Shabbat is an island in time. From sundown Friday until nightfall Saturday, we transcend the worries and cares of material life. G‑d created for six days and rested on the seventh; by resting on Shabbat, we attest to G‑d’s creation of the world, and bring our lives into sync with the divine cycle of creation and rest.
“Work,” as it relates to Shabbat, is not physical exertion, but what the Torah considers to be creative work. For example, writing or cooking is forbidden; carrying a piece of furniture across the room is not.
On Shabbat, your job doesn’t existWhether you are a manual laborer or a businessperson, on Shabbat your job doesn’t exist. Also, no shopping or any other business transactions on this day.
The phone, TV, computers, microwave and dishwasher fall silent, as no electrical devices are operated on Shabbat. Lights, heaters and air conditioners are turned on before Shabbat (timers can be used to turn them on or off at preset times). All cooking and baking is done before Shabbat, and food is kept warm on food-warming devices.
Heavy cleaning, gardening or making repairs are also off limits. We also avoid handling objects associated with weekday activities, such as money, matches and pens.
We don’t ride in cars, buses, trains or planes. We also don’t carry an object from an enclosed area, such as a house or a fenced yard, into an unenclosed area, or vice versa, or four cubits (approx. 6 feet) in an unenclosed area.

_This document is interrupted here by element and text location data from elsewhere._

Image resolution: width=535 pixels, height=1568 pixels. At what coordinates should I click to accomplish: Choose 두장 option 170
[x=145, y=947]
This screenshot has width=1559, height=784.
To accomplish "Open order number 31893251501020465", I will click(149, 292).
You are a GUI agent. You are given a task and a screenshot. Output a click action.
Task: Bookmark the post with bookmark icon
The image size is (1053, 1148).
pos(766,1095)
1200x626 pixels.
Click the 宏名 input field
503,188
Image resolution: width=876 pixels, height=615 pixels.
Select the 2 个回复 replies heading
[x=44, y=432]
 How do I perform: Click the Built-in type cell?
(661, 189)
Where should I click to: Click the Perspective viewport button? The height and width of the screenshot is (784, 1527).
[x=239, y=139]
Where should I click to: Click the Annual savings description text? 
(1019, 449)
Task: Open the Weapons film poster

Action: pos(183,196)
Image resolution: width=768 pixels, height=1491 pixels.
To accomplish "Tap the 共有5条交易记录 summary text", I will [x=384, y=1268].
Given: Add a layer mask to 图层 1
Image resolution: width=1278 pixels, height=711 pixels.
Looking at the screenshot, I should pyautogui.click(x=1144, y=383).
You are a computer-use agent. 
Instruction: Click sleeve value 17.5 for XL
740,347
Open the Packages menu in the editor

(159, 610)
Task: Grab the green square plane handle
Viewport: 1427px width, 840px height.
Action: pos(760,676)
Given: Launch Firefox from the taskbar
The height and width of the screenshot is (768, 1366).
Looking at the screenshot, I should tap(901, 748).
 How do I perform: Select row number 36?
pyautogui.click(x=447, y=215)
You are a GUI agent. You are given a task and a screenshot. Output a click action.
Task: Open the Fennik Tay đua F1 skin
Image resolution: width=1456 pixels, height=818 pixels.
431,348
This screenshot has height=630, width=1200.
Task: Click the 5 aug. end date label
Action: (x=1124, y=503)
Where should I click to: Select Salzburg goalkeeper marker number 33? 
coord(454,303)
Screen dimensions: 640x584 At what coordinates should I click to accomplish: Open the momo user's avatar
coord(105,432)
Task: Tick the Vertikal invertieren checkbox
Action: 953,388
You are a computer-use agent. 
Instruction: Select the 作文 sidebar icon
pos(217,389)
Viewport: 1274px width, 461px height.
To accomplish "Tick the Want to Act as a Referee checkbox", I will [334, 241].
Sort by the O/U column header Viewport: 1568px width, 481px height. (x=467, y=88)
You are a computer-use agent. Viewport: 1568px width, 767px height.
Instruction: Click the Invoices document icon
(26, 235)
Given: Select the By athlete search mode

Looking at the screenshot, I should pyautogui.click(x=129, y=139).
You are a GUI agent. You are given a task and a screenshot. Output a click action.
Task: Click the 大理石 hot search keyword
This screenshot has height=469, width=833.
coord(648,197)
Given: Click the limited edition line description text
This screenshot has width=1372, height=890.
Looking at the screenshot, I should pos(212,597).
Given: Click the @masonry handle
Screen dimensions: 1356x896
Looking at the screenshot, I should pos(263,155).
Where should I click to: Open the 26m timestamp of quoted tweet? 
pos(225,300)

All of the laws of Shabbat are suspended in case of a life-threatening emergency. For example, if a person falls ill and there is even the slightest chance that the condition is life-threatening, we call a doctor, drive to the hospital, and so on.
The spirit of Shabbat rest is no less important than its technical observance. Avoid talking about business or other weekday matters. Shabbat is a time for spiritual pursuits—Torah study, prayer, and quality time with the family. A time to touch base with your soul.